## Task details
Set down each entry from the block beneath, exactly as written.

==== Listed entries

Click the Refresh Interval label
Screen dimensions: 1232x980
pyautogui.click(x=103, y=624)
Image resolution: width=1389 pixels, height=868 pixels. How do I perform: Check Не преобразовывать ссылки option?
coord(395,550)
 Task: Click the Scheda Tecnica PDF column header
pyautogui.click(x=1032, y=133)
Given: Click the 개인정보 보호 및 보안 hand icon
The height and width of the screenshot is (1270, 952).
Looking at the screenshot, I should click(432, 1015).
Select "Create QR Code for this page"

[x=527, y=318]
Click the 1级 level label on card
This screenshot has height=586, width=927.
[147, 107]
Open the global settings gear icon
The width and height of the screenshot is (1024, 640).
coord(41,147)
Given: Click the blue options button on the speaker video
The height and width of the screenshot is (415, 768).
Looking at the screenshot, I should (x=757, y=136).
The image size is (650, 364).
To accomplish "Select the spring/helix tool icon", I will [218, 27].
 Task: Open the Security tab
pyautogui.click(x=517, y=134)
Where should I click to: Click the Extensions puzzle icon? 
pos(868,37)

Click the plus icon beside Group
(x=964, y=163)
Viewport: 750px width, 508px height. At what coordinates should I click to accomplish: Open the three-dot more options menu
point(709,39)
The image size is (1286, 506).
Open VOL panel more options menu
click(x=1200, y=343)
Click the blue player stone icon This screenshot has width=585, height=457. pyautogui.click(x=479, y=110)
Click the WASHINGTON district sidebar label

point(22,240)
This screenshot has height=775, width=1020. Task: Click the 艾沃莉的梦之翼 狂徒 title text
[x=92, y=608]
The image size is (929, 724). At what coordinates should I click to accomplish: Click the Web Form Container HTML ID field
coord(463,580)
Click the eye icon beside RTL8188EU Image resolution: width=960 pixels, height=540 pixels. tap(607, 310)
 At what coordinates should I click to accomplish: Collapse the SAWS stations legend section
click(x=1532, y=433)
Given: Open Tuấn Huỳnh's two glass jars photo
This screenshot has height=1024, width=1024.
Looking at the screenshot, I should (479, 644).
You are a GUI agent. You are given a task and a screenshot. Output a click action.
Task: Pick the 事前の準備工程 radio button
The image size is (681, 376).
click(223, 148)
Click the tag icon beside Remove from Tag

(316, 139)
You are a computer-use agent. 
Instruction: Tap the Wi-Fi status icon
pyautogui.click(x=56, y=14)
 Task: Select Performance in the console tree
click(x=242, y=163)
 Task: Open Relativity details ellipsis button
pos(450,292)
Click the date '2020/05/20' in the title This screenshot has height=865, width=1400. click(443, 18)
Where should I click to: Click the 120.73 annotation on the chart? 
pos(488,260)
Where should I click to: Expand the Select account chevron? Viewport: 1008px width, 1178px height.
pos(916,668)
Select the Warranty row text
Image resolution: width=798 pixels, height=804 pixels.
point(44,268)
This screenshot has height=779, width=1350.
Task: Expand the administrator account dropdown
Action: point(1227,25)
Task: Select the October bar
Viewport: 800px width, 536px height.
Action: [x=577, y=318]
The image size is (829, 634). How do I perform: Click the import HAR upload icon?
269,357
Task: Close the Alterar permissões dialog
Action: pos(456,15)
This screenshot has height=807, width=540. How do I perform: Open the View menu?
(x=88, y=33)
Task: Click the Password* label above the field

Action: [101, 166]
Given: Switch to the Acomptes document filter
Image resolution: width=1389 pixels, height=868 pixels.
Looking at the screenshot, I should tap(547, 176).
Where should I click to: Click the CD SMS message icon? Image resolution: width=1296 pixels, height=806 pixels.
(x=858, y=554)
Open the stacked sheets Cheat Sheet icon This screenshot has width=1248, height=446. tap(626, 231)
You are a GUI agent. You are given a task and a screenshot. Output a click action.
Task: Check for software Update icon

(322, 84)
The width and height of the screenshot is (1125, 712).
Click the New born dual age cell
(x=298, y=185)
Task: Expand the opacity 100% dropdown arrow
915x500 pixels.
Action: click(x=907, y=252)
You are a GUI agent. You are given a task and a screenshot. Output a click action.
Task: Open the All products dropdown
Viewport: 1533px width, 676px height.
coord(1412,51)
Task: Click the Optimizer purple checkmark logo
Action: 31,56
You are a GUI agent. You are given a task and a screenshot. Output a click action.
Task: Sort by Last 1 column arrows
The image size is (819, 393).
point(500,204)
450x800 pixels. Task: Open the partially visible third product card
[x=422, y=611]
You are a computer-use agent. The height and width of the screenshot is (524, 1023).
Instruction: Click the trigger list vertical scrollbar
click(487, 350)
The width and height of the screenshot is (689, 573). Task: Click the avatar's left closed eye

========

## Answer to this exercise
Click the Refresh Interval label
Screen dimensions: 1232x980
pyautogui.click(x=103, y=624)
Image resolution: width=1389 pixels, height=868 pixels. How do I perform: Check Не преобразовывать ссылки option?
coord(395,550)
 Task: Click the Scheda Tecnica PDF column header
pyautogui.click(x=1032, y=133)
Given: Click the 개인정보 보호 및 보안 hand icon
The height and width of the screenshot is (1270, 952).
Looking at the screenshot, I should click(432, 1015).
Select "Create QR Code for this page"

[x=527, y=318]
Click the 1级 level label on card
This screenshot has height=586, width=927.
[147, 107]
Open the global settings gear icon
The width and height of the screenshot is (1024, 640).
coord(41,147)
Given: Click the blue options button on the speaker video
The height and width of the screenshot is (415, 768).
Looking at the screenshot, I should (x=757, y=136).
The image size is (650, 364).
To accomplish "Select the spring/helix tool icon", I will [218, 27].
 Task: Open the Security tab
pyautogui.click(x=517, y=134)
Where should I click to: Click the Extensions puzzle icon? 
pos(868,37)

Click the plus icon beside Group
(x=964, y=163)
Viewport: 750px width, 508px height. At what coordinates should I click to accomplish: Open the three-dot more options menu
point(709,39)
The image size is (1286, 506).
Open VOL panel more options menu
click(x=1200, y=343)
Click the blue player stone icon This screenshot has width=585, height=457. pyautogui.click(x=479, y=110)
Click the WASHINGTON district sidebar label

point(22,240)
This screenshot has height=775, width=1020. Task: Click the 艾沃莉的梦之翼 狂徒 title text
[x=92, y=608]
The image size is (929, 724). At what coordinates should I click to accomplish: Click the Web Form Container HTML ID field
coord(463,580)
Click the eye icon beside RTL8188EU Image resolution: width=960 pixels, height=540 pixels. tap(607, 310)
 At what coordinates should I click to accomplish: Collapse the SAWS stations legend section
click(x=1532, y=433)
Given: Open Tuấn Huỳnh's two glass jars photo
This screenshot has height=1024, width=1024.
Looking at the screenshot, I should (479, 644).
You are a GUI agent. You are given a task and a screenshot. Output a click action.
Task: Pick the 事前の準備工程 radio button
The image size is (681, 376).
click(223, 148)
Click the tag icon beside Remove from Tag

(316, 139)
You are a computer-use agent. 
Instruction: Tap the Wi-Fi status icon
pyautogui.click(x=56, y=14)
 Task: Select Performance in the console tree
click(x=242, y=163)
 Task: Open Relativity details ellipsis button
pos(450,292)
Click the date '2020/05/20' in the title This screenshot has height=865, width=1400. click(443, 18)
Where should I click to: Click the 120.73 annotation on the chart? 
pos(488,260)
Where should I click to: Expand the Select account chevron? Viewport: 1008px width, 1178px height.
pos(916,668)
Select the Warranty row text
Image resolution: width=798 pixels, height=804 pixels.
point(44,268)
This screenshot has height=779, width=1350.
Task: Expand the administrator account dropdown
Action: point(1227,25)
Task: Select the October bar
Viewport: 800px width, 536px height.
Action: [x=577, y=318]
The image size is (829, 634). How do I perform: Click the import HAR upload icon?
269,357
Task: Close the Alterar permissões dialog
Action: pos(456,15)
This screenshot has height=807, width=540. How do I perform: Open the View menu?
(x=88, y=33)
Task: Click the Password* label above the field

Action: [101, 166]
Given: Switch to the Acomptes document filter
Image resolution: width=1389 pixels, height=868 pixels.
Looking at the screenshot, I should tap(547, 176).
Where should I click to: Click the CD SMS message icon? Image resolution: width=1296 pixels, height=806 pixels.
(x=858, y=554)
Open the stacked sheets Cheat Sheet icon This screenshot has width=1248, height=446. tap(626, 231)
You are a GUI agent. You are given a task and a screenshot. Output a click action.
Task: Check for software Update icon

(322, 84)
The width and height of the screenshot is (1125, 712).
Click the New born dual age cell
(x=298, y=185)
Task: Expand the opacity 100% dropdown arrow
915x500 pixels.
Action: click(x=907, y=252)
You are a GUI agent. You are given a task and a screenshot. Output a click action.
Task: Open the All products dropdown
Viewport: 1533px width, 676px height.
coord(1412,51)
Task: Click the Optimizer purple checkmark logo
Action: 31,56
You are a GUI agent. You are given a task and a screenshot. Output a click action.
Task: Sort by Last 1 column arrows
The image size is (819, 393).
point(500,204)
450x800 pixels. Task: Open the partially visible third product card
[x=422, y=611]
You are a computer-use agent. The height and width of the screenshot is (524, 1023).
Instruction: Click the trigger list vertical scrollbar
click(487, 350)
The width and height of the screenshot is (689, 573). Task: Click the avatar's left closed eye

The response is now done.